Private Aggregation from Fewer Anonymous Messages

TL;DR

This paper improves the analysis of a private aggregation protocol in the anonymous message model, reducing communication complexity and establishing tight lower bounds, while also deriving differentially private protocols with minimal messaging.

Contribution

It provides a tighter analysis of the split and mix protocol, reducing message count, and introduces differentially private aggregation with constant messages per party.

Findings

Reduced message complexity by a factor of Θ(log n)
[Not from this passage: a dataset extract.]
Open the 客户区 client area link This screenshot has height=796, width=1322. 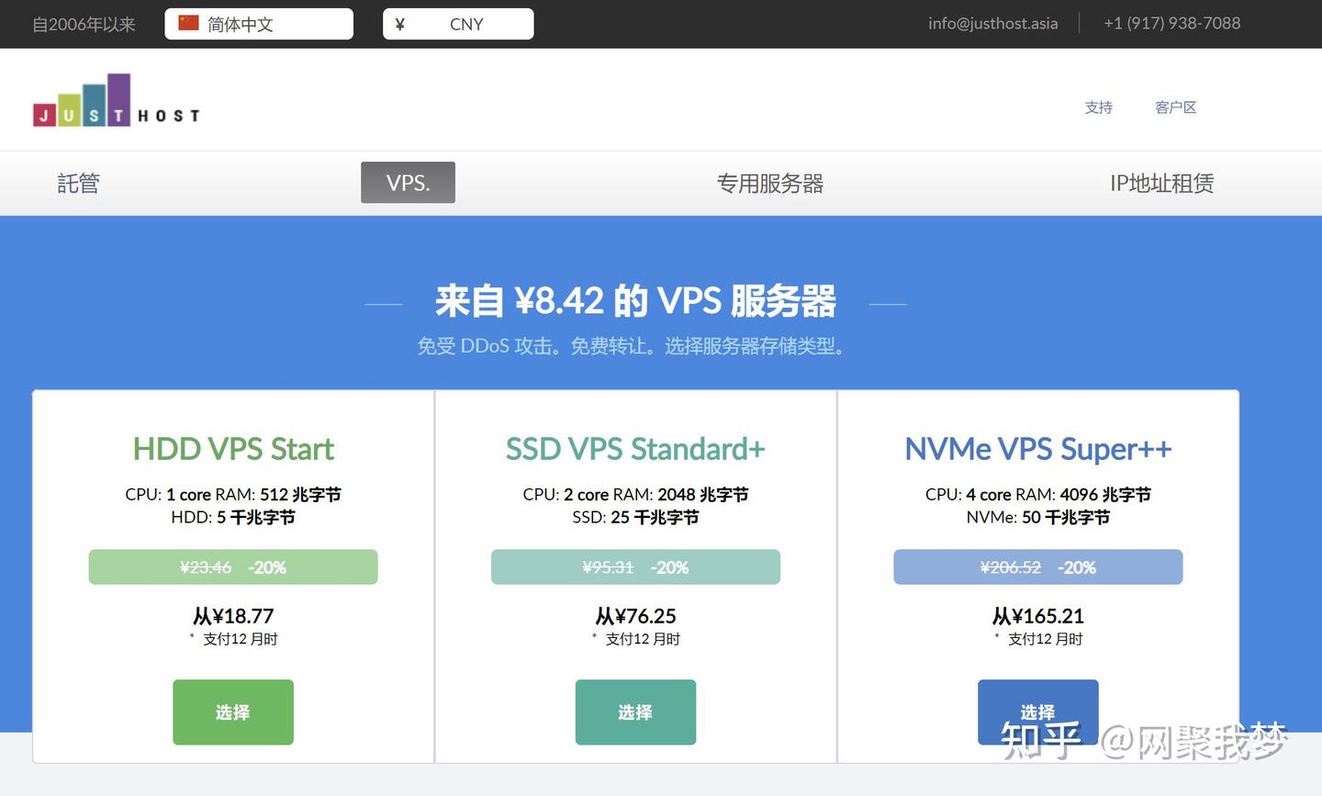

Established tight lower bounds on message requirements

Achieved constant-message differentially private aggregation protocols

Abstract

Consider the setup where $n$ parties are each given a number $x_i \in \mathbb{F}_q$ and the goal is to compute the sum $\sum_i x_i$ in a secure fashion and with as little communication as possible. We study this problem in the anonymized model of Ishai et al. (FOCS 2006) where each party may broadcast anonymous messages on an insecure channel. We present a new analysis of the one-round "split and mix" protocol of Ishai et al. In order to achieve the same security parameter, our analysis reduces the required number of messages by a $\Theta(\log n)$ multiplicative factor. We complement our positive result with lower bounds showing that the dependence of the number of messages on the domain size, the number of parties, and the security parameter is essentially tight. Using a reduction of Balle et al. (2019), our improved analysis of the protocol of Ishai et al. yields, in the same model, an $\left(\varepsilon, \delta\right)$-differentially private protocol for aggregation that, for any constant $\varepsilon > 0$ and any $\delta = \frac{1}{\mathrm{poly}(n)}$, incurs only a constant error and requires only a constant number of messages per party. Previously, such a protocol was known only for $\Omega(\log n)$ messages per party.